McLeod – cujo apelido, Trackie, é baseado em sua tendência, quando era mais jovem, de escolher um novo agasalho para vestir quando a festa passasse para o dia seguinte – está se mantendo muito ocupada. Depois de duas exposições de sucesso, Fruit (2024) e Fruit II (2025), eles agora também têm o Soft Play em exibição em Charleston de Lewes até meados de abril, onde recriaram um parque infantil ao ar livre no espaço de exposição. “Ele explora a estranha transição da infância para a adolescência”, diz ele. “Quando você brinca como adulto nesses lugares – como beber e vandalismo – mas na verdade você ainda é uma criança.”

Explorando a masculinidade tóxica…Nancy Boy 2024, por Trackie McLeod. Foto: Cortesia do artista

MacLeod teve dificuldades na escola e não se conectou com o currículo de artes e seu foco em “pintores mortos”, mas um dia um ex-aluno veio fazer um discurso. “Ele se parecia comigo e soava como eu”, lembra ele. “Ele falou sobre Andy Warhol, Basquiat e Keith Haring. Essa foi minha introdução à arte que não era apenas pintura. Um verdadeiro ponto de viragem.”

Ele ainda falha na arte: é disléxico e tem dificuldade com redações. Mas ele “acidentalmente” acabou estudando design na faculdade e depois na universidade, tentando encontrar seu ritmo. “Há muito tempo que venho prestando atenção nisso”, diz ele. “Não é um caminho linear. Houve muitos altos e baixos.”

Na época de Fruit – que apresentava um carro inteiro pintado em xadrez Burberry e um pombal instalado na galeria – ele sentiu que havia encontrado o caminho; Misturando padrões escoceses, cultura popular, design gráfico, nostalgia dos anos 2000 e uma exploração de classe. “Tudo veio junto”, diz ele.

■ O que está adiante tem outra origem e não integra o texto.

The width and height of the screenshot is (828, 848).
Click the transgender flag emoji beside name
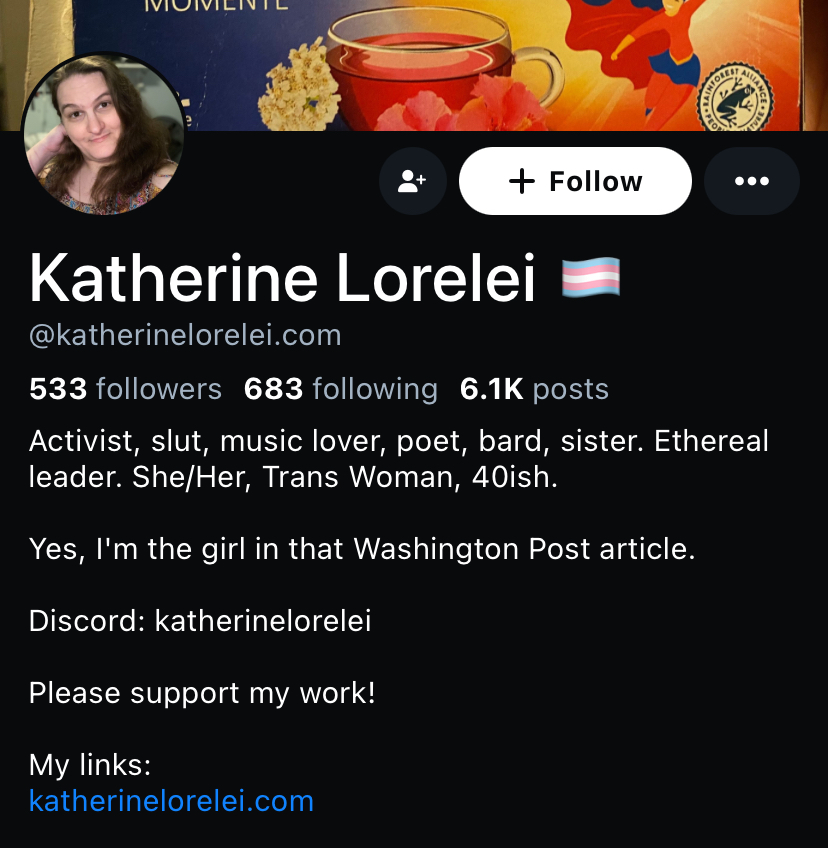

Também coincide com MacLeod explorando sua vida pessoal com mais profundidade. Ele já estava vendo a masculinidade tóxica e começou a conectá-la com suas experiências ao crescer na homossexualidade. Glasgow. Numa só peça – engraçada e absurda, mas também silenciosamente poderosa e comovente – ele compilou uma longa lista de coisas que eram consideradas gays na escola, incluindo usar canetas de gel, ler e cruzar as pernas. “Foi só para colocar de uma forma que fez você sentir: porra, isso foi ridículo”, diz ele. “Coisas que eu faria para tentar me mudar e me adaptar naquele momento.”

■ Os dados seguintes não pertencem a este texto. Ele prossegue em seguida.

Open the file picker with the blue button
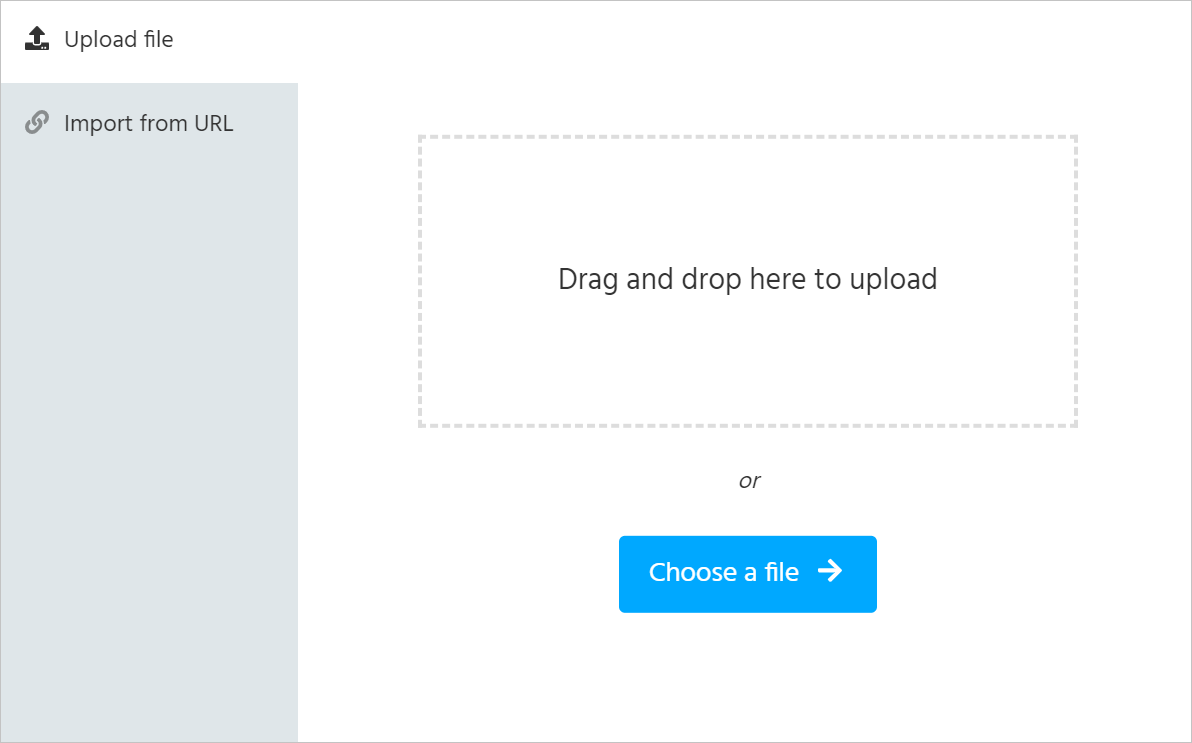The image size is (1192, 743). [x=747, y=574]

‘Com isso ele encontrou seu caminho’… O carro revestido de Burberry de McLeod. Fotografia: Cortesia do artista/Matthew Barnes

MacLeod ficou em Glasgow para escapar do frenesi de Londres, que ele considera “supersaturada”. Ele permanece sem representação em uma galeria e felizmente se torna parte de uma cena DIY. Apesar do seu sucesso crescente, no início teve que financiar as suas exposições e teve que dormir em sofás em casas de amigos. Apesar de toda a conversa sobre representação, diversidade e inclusão nas artes, a sua experiência como artista da classe trabalhadora não tem sido a mesma.

“Muitas dessas galerias dizem que apoiam vozes sub-representadas e na maioria das vezes não o fazem”, diz ele. “Eles não praticam o que pregam. São apenas pessoas ricas com experiência de vida limitada despejando dinheiro em pessoas ricas com experiência de vida limitada. O mundo da arte depende do nepotismo, do privilégio e do banco da mãe e do pai. Definitivamente, há um escopo maior para os artistas da classe trabalhadora.”

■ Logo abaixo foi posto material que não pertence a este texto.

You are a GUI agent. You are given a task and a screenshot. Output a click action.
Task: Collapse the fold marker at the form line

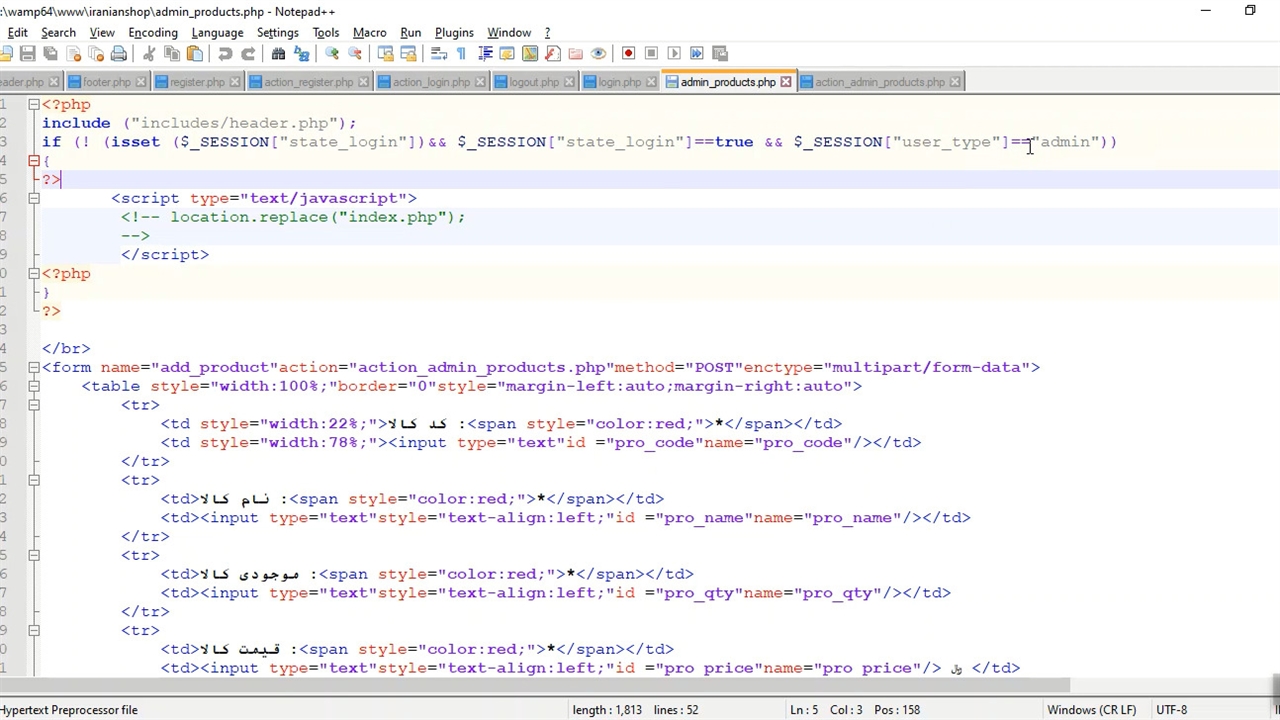(34, 367)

Tem sido um trabalho difícil para McLeod, mas trabalhar em seus próprios termos está valendo a pena e agora ele recebe as pessoas em Utopia para uma cerveja e um bate-papo. “Não tenho as respostas, mas sou a prova viva de que você pode traçar seu próprio caminho e que isso é possível”, diz ele. “Mas precisamos de mais vozes da classe trabalhadora, mais vozes queer e mais vozes POC, porque isso torna a arte mais interessante.”